**** RECORDS FOR THE EXERCISE ****

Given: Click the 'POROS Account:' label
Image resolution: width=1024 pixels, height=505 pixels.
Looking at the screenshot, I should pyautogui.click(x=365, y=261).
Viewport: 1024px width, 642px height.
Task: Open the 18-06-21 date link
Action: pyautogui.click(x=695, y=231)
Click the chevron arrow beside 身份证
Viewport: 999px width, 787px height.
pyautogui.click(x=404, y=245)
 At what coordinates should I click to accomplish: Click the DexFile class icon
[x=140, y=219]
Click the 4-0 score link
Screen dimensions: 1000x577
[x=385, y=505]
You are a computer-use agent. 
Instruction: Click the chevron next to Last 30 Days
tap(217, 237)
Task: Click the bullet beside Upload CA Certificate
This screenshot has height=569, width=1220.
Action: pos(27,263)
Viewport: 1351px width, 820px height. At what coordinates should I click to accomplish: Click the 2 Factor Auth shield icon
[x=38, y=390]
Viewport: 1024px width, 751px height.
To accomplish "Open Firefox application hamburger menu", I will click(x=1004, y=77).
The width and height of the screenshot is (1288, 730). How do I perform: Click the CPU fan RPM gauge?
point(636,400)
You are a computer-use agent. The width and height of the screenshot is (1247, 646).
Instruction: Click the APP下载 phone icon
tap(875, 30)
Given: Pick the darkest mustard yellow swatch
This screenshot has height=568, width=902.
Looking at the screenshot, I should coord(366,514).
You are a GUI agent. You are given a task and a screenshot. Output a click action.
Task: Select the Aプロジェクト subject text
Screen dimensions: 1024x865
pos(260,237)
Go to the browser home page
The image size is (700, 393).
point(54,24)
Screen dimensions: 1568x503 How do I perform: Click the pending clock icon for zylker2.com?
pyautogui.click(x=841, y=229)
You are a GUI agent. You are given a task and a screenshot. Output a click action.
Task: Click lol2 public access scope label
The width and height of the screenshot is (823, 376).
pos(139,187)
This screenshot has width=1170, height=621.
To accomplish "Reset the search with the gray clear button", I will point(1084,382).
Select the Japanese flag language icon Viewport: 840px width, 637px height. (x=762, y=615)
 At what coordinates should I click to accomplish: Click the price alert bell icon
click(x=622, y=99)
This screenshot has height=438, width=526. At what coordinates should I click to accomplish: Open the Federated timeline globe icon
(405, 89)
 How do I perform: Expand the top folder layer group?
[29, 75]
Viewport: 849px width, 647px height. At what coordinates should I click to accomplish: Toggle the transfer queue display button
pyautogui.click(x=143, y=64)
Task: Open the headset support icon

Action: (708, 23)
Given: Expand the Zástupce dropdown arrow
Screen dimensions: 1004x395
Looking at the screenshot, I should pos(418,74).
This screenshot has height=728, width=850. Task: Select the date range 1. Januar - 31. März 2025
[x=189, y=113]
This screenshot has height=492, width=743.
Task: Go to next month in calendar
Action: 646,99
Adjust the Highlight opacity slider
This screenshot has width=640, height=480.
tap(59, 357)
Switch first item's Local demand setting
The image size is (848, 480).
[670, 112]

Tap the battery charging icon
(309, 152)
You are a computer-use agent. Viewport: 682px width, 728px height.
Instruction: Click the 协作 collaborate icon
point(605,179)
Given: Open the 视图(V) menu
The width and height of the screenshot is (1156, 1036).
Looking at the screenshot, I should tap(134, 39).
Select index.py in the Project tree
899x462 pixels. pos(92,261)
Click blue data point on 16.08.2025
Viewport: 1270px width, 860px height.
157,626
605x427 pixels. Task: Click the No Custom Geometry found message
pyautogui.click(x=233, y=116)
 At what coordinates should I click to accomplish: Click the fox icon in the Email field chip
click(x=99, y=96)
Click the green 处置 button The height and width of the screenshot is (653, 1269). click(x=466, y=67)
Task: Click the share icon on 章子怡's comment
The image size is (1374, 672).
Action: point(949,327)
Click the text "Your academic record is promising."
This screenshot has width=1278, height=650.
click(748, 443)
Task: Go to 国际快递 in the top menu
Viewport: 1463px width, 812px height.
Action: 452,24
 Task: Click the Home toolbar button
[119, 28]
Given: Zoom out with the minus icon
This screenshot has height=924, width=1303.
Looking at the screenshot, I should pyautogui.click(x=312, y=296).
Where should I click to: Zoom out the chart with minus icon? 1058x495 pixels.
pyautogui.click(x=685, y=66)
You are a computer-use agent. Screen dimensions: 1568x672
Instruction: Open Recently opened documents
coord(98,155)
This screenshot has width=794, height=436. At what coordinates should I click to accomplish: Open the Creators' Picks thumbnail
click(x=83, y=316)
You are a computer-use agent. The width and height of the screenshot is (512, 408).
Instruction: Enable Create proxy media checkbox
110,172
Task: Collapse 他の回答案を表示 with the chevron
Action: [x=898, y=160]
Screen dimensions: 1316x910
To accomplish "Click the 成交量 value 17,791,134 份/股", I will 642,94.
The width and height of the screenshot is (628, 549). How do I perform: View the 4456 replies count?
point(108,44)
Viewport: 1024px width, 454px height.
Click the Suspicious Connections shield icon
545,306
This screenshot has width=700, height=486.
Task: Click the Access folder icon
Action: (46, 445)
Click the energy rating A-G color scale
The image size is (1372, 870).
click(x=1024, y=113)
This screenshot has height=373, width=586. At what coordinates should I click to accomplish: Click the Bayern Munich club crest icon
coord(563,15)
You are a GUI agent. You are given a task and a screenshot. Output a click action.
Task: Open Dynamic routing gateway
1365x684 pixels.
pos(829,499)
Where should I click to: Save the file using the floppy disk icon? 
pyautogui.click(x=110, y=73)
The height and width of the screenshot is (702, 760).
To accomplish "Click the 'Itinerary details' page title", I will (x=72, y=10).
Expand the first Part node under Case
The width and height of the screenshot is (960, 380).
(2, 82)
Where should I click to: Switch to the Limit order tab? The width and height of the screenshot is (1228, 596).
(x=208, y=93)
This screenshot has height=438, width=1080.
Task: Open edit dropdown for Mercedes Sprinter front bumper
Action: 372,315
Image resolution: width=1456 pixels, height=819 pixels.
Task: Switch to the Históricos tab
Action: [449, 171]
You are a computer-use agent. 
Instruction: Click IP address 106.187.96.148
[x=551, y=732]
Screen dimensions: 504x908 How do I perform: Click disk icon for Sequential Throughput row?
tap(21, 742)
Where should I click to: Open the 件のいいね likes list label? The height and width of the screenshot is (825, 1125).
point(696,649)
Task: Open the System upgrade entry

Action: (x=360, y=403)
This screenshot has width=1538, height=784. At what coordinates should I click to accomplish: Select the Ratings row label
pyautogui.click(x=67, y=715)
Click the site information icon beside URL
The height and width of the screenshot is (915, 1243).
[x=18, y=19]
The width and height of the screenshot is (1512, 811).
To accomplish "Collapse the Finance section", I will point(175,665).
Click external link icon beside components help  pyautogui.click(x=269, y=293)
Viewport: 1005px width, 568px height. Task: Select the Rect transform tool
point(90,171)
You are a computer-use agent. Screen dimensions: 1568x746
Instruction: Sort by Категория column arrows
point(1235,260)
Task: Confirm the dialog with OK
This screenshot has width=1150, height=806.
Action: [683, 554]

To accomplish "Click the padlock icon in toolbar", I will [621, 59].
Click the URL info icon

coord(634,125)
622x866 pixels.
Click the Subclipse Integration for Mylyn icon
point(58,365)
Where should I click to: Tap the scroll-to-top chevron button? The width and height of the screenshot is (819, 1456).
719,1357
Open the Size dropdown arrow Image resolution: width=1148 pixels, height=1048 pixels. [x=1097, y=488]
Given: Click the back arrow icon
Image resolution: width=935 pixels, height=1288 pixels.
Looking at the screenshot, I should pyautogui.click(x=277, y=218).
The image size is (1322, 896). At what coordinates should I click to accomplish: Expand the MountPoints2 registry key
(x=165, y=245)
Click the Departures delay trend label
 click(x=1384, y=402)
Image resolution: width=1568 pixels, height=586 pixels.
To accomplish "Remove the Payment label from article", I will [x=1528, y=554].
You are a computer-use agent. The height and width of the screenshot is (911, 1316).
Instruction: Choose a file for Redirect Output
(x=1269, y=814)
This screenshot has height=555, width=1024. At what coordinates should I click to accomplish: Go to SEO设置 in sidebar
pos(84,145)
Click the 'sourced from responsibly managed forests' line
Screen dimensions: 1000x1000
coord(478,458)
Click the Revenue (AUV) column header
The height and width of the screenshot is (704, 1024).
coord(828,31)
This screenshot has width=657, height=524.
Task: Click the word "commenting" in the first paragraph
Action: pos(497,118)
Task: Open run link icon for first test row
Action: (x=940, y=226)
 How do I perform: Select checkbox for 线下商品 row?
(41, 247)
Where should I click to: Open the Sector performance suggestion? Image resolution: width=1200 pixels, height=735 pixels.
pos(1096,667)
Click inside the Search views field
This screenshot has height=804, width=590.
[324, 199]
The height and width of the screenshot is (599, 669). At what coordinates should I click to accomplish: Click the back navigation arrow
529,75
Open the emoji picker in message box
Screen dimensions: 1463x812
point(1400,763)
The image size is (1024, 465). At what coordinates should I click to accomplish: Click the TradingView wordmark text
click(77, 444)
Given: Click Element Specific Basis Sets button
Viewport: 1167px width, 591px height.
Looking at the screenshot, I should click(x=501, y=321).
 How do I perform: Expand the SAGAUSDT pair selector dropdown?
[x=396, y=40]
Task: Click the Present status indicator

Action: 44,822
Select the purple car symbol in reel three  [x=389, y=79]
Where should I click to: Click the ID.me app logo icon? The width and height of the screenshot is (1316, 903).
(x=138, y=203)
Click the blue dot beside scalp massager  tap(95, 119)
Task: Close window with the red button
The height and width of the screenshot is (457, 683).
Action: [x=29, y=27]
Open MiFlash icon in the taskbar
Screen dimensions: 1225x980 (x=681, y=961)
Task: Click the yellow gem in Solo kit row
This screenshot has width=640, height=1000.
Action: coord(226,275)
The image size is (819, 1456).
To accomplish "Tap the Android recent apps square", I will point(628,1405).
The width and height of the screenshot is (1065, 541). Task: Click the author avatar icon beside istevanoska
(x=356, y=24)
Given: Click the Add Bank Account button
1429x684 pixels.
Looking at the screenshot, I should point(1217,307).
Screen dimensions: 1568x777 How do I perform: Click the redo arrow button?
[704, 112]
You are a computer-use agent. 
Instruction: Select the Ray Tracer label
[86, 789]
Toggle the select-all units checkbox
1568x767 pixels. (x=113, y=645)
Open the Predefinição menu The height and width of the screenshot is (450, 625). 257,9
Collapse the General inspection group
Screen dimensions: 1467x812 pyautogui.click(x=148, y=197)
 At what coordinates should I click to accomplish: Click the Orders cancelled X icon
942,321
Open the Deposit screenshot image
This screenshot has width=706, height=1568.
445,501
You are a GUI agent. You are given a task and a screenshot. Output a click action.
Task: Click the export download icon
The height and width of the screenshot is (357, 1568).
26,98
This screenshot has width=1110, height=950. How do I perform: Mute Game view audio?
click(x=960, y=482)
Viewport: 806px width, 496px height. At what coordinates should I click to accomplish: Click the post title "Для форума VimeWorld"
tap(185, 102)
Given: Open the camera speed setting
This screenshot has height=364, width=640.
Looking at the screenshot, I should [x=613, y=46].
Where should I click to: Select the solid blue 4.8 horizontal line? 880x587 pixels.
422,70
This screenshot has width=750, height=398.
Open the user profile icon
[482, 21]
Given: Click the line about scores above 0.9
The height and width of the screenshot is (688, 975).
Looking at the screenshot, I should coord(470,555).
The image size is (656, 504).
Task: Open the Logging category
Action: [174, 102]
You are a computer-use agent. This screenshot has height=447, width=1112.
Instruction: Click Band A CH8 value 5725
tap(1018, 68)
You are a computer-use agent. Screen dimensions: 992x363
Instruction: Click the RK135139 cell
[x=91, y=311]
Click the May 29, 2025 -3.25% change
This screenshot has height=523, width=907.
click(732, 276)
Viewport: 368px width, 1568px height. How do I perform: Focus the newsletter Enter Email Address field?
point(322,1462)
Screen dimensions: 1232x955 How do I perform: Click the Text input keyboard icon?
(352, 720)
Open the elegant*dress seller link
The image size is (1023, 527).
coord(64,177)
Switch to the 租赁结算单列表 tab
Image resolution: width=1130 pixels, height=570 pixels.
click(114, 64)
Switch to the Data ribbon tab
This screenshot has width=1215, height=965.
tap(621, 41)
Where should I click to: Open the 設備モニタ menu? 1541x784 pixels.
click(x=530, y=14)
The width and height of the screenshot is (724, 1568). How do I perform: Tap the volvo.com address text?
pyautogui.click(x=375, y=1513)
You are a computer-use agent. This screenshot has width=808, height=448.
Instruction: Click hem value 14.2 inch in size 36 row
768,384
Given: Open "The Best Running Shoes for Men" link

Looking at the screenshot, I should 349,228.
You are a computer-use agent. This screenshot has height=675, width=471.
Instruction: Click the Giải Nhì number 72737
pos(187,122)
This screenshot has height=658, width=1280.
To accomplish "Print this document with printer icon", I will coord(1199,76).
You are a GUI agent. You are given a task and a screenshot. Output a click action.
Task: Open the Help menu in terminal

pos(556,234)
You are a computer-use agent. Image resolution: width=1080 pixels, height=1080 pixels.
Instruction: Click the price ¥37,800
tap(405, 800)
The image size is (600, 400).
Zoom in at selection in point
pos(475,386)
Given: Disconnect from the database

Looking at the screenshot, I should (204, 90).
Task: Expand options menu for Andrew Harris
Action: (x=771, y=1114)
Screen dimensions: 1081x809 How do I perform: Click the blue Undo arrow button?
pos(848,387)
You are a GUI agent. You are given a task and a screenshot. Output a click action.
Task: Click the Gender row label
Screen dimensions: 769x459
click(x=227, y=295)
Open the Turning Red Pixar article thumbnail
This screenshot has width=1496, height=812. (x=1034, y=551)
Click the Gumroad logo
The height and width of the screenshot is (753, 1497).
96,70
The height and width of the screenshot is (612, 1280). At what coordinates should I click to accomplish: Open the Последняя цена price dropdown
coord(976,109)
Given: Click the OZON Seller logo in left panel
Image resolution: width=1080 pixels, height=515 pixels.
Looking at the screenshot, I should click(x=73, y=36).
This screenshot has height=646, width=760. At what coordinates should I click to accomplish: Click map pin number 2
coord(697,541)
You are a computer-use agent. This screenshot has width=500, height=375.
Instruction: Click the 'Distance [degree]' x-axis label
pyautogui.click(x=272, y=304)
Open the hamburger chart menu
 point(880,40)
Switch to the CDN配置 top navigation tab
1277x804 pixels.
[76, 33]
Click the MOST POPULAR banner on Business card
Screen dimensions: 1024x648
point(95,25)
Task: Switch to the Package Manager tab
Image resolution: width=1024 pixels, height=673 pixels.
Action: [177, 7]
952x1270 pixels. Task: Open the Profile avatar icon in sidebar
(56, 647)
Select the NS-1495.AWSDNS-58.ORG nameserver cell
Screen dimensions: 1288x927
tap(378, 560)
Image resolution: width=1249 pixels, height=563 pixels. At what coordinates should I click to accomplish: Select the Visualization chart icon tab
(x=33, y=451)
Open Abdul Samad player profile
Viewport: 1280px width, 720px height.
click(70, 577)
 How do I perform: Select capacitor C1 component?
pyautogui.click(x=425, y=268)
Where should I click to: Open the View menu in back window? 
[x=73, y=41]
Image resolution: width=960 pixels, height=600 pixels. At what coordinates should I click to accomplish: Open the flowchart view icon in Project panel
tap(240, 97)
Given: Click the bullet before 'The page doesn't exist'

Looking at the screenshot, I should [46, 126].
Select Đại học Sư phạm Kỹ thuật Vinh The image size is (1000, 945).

****

- _EXERCISE REQUIREMENTS_
I need every line from the material that contains the word "yellow".

- _OUTPUT OF THE EXERCISE_
Given: Pick the darkest mustard yellow swatch
Task: Click the yellow gem in Solo kit row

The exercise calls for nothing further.